Dados do Fórum Brasileiro de Segurança Pública (FBSP) mostram que, em 2025, foram registrados 1.571 feminicídios, um aumento de 4% em relação ao ano anterior. Além disso, houve 286.270 casos de violência doméstica, crescimento de 2,6% comparado a 2024.
Entre os avanços promovidos pela lei estão o Plano Nacional de Políticas para as Mulheres, as medidas protetivas de urgência (MPU), a proibição de penas pecuniárias e o fortalecimento da rede de apoio. No entanto, ainda há desafios institucionais: segundo o Ministério das Mulheres, apenas 1.045 municípios possuem Secretarias de Políticas para as Mulheres.

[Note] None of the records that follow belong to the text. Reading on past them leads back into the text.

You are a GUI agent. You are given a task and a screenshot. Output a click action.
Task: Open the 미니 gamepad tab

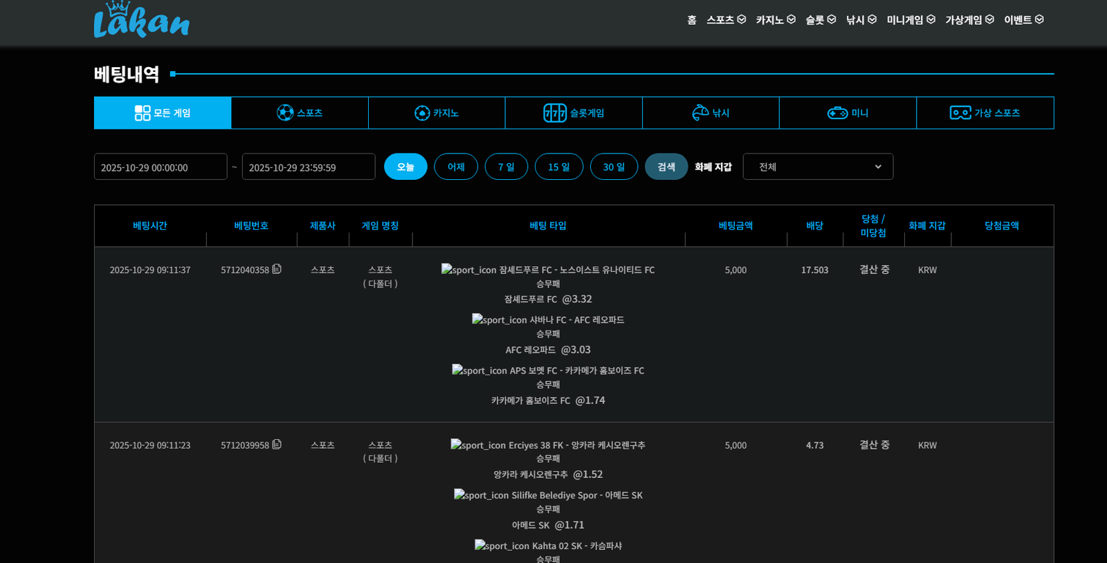click(x=848, y=113)
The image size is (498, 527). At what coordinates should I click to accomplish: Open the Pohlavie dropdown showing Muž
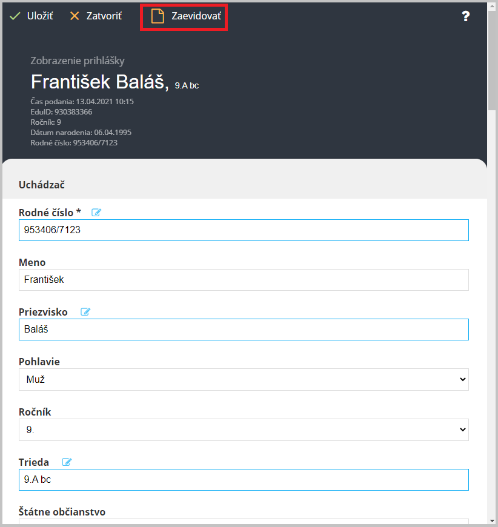click(x=244, y=379)
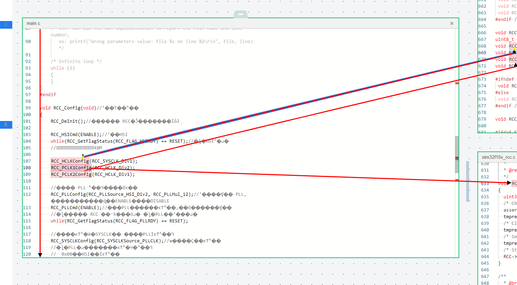Screen dimensions: 517x285
Task: Click the highlighted RCC_PCLK2Config call
Action: (x=71, y=174)
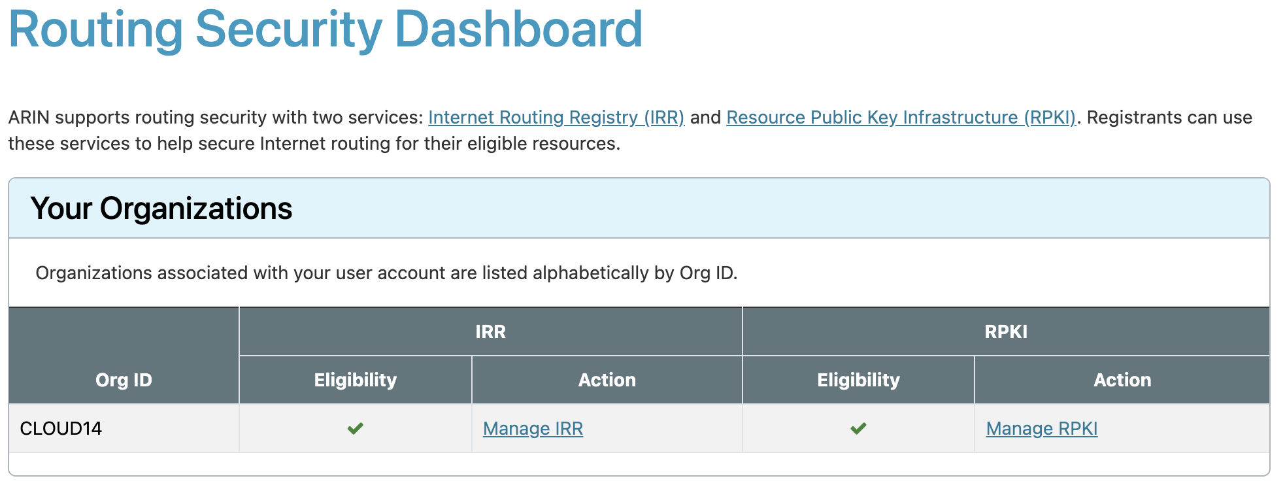
Task: Click the IRR group column header
Action: click(490, 331)
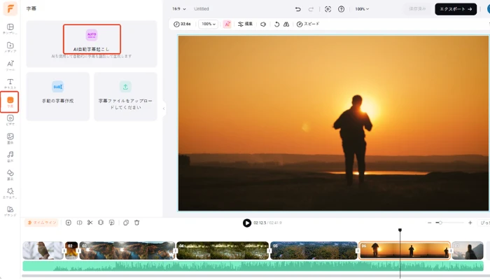Viewport: 490px width, 280px height.
Task: Open the help question mark icon
Action: click(x=341, y=9)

Na XXVII Marcha a Brasília em Defesa dos Municípios, a presidente do Movimento Mulheres Municipalistas (MMM), Tania Ziulkoski, destacou: “Não existe democracia enquanto mulheres tiverem medo de ocupar espaços. Não existe justiça social enquanto mulheres forem mortas em suas próprias casas”.
O descumprimento das medidas protetivas é um dos principais gargalos. Para cada feminicídio, há 84 registros de descumprimento de MPU, totalizando 362 por dia. Além disso, 70 vítimas de feminicídio possuíam MPU ativa no momento do crime.
A CNM orienta que os municípios adotem estratégias conforme sua capacidade institucional, como a criação de Patrulhas Maria da Penha quando houver guarda municipal, ou o fortalecimento de redes intersetoriais de acolhimento quando não houver.